Swasembada daging ini pada awalnya diharapkan
tercapai pada tahun 2010 namun karena banyaknya tantangan dan permasalahan yang dihadapi maka program ini belum terlaksana secara optimal. Berdasarkan
kondisi ini maka pada tahun 2010 pemerintah kembali mencanangkan Program Swasembada Daging Sapi (PSDS) tahun 2014. Pada tahun 2009 rata-rata konsumsi daging secara keseluruhan rakyat Indonesia masih cukup rendah yaitu sebesar 6,297 kg per kapita per tahun (Direktorat Jenderal Peternakan, 2011), sedangkan konsumsi rakyat Malaysia 46,87 kg per kapita per tahun dan Filiphina 24,96 kg per kapita pertahun (Daryanto, 2009 dalam BAPPENAS 2010). Pada tahun 2010 konsumsi daging mengalami kenaikan dibanding tahun sebelumnya yaitu 6,953 kg per kapita per tahun.
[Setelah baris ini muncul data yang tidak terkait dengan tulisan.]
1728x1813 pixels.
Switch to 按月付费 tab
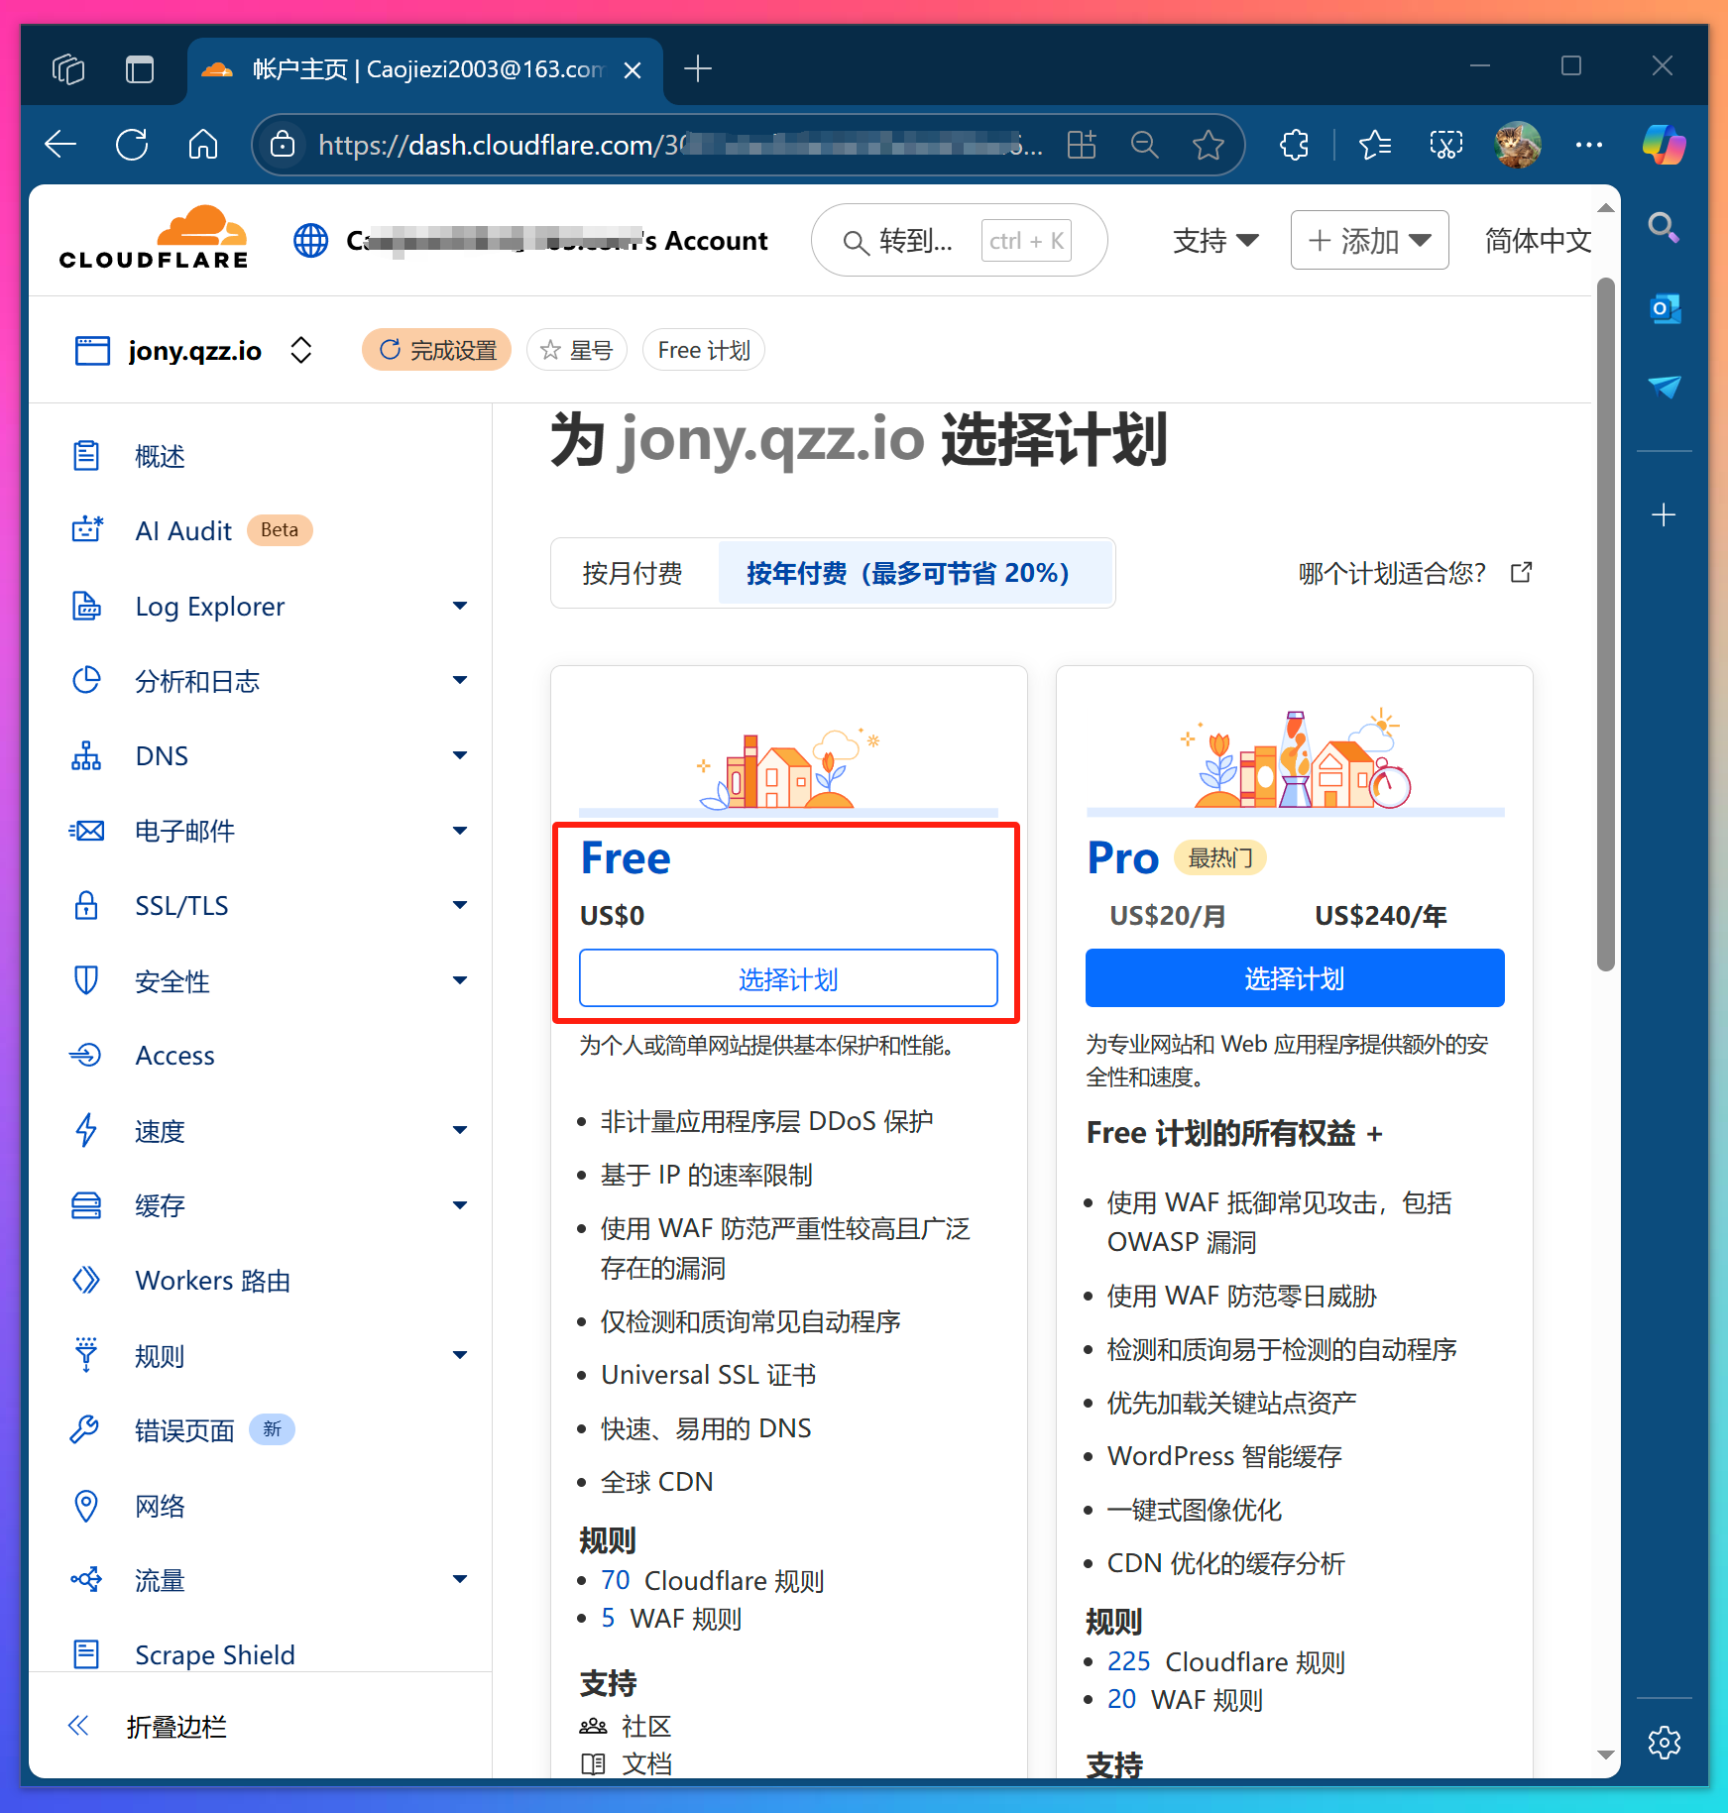(634, 573)
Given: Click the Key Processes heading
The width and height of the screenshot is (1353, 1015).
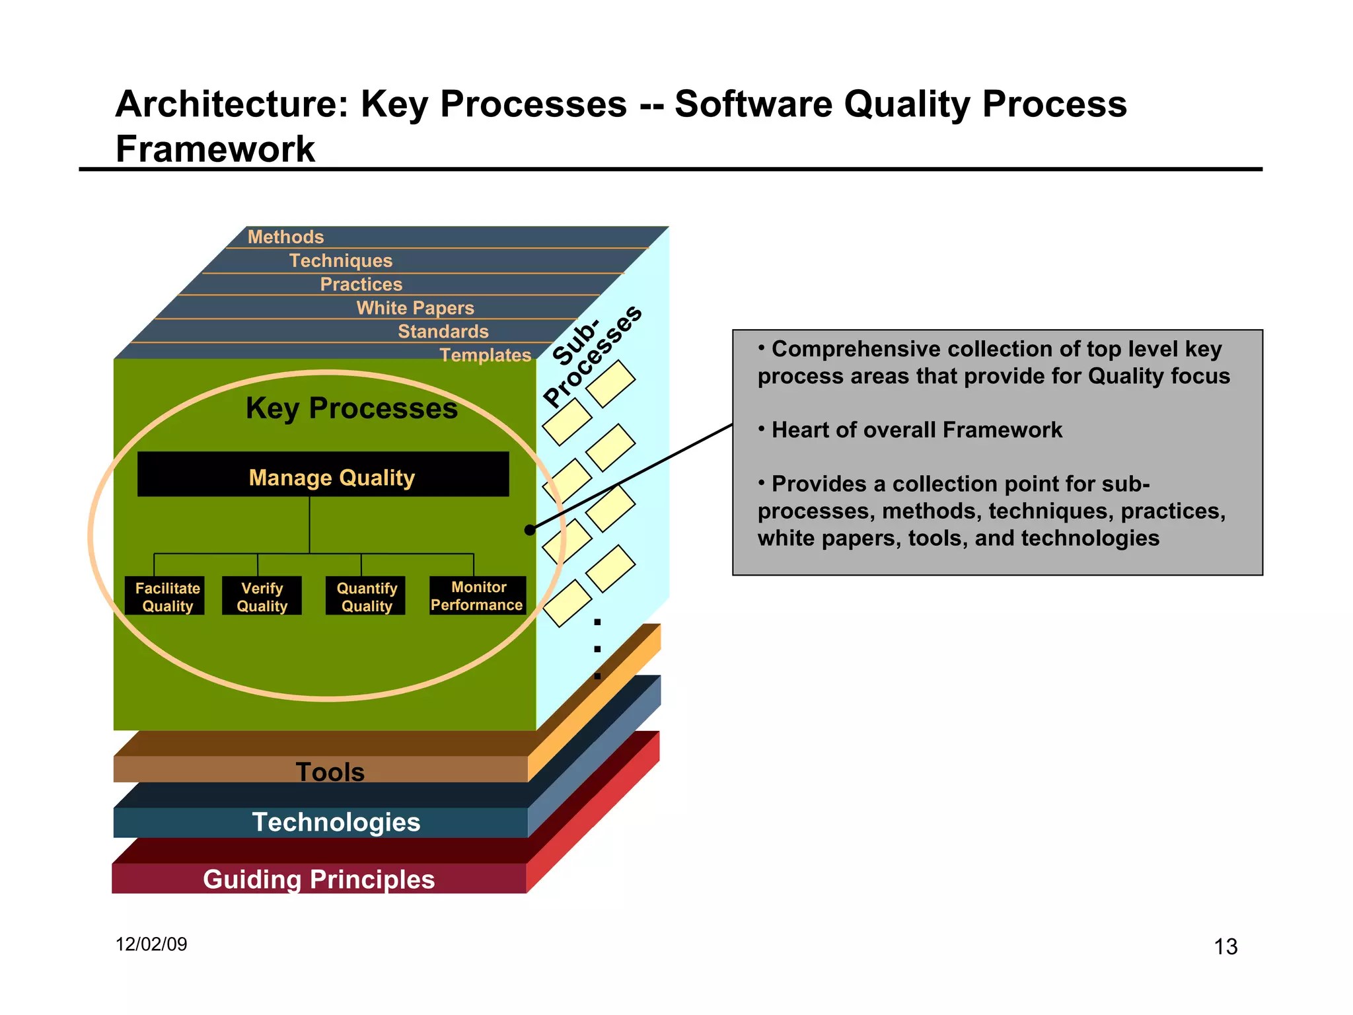Looking at the screenshot, I should point(351,408).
Khususnya untuk daging sapi, Asosiasi Importir Sapi dan para peneliti berbeda pendapat tentang kebutuhan daging sapi nasional. Meskipun terjadi perbedaan pendapat mengenai jumlah kebutuhan daging sapi nasional, saat ini Indonesia masih mengimpor sekitar 30 persen dari kebutuhan daging sapi nasional, ini mengindikasikan bahwa produksi dalam negeri belum mencukupi. Tabel 1. Permintaan Daging Sapi di Indonesia Tahun 2007-2011 (000 Ton) Uraian
2007
2008
2009
2010
2011
Produksi daging lokal
210,77
233,63
250,81
221,23
292,45
Impor
124,80
150,42
142,80
195,82
156,85
Total
335,57
384,05
390,61
417,04
449,31
Sumber: Kementerian Pertanian, 2012 Jika kesenjangan antara produksi dan konsumsi ini
tidak diantisipasi
dengan upaya peningkatan produksi di dalam negeri maka Indonesia akan selalu bergantung pada sapi impor. Hal ini disamping berdampak kurang baik bagi neraca perdagangan Indonesia juga merugikan peternak dalam negeri. Pencanangan Program Swasembada Daging Sapi (PSDS) tahun 2014 oleh pemerintah diharapkan dapat mengurangi ketergantungan impor daging sapi maupun sapi potong dengan cara meningkatkan produktivitas usaha sapi potong domestik secara lebih kompetitif. Suplai daging sapi dalam negeri bisa lebih kompetitif jika daya saingnya dapat ditingkatkan. Daya saing sangat terkait dengan input produksi seperti ketersediaan pakan, penggunaan bibit unggul, manajemen dan kesehatan hewan, inovasi teknologi serta faktor-faktor eksternal lainnya. Tersedianya sumberdaya lokal dan teknologi serta adanya dukungan
pemerintah diharapkan dapat dijadikan peluang untuk pengembangan usaha ternak sapi dalam negeri. Pemberlakuan pasar bebas (Free Trade Area/FTA) terutama persetujuan ASEAN-Australia Newzealand Free Trade Area (AANZ-FTA) akan berpengaruh pada usaha peternakan sapi dalam negeri. Indonesia selama ini sebagian besar mengimpor daging sapi dan sapi bibit maupun bakalan dari Australia dan New Zealand. Pada tahun 1990 tarif impor daging sapi sebesar 30 persen, tahun 1995 turun menjadi 25 persen, dan tahun 2007 turun menjadi 20 persen, sedangkan dari tahun 2003 sampai sekarang menjadi 5 persen (Dirgantoro dalam Indrayani, 2011). Tarif ini akan diturunkan secara bertahap sehingga pada tahun 2020 menjadi nol persen. Akibatnya sapi potong impor yang selama ini harganya lebih murah akan semakin menekan daging sapi lokal. Untuk mengantisipasi kondisi ini pemerintah harus segera melakukan percepatan pembangunan peternakan khususnya sapi potong. Salah satu strategi yang ditetapkan oleh pemerintah dalam upaya peningkatan produksi sapi potong adalah program integrasi tananaman sawit dengan ternak sapi potong.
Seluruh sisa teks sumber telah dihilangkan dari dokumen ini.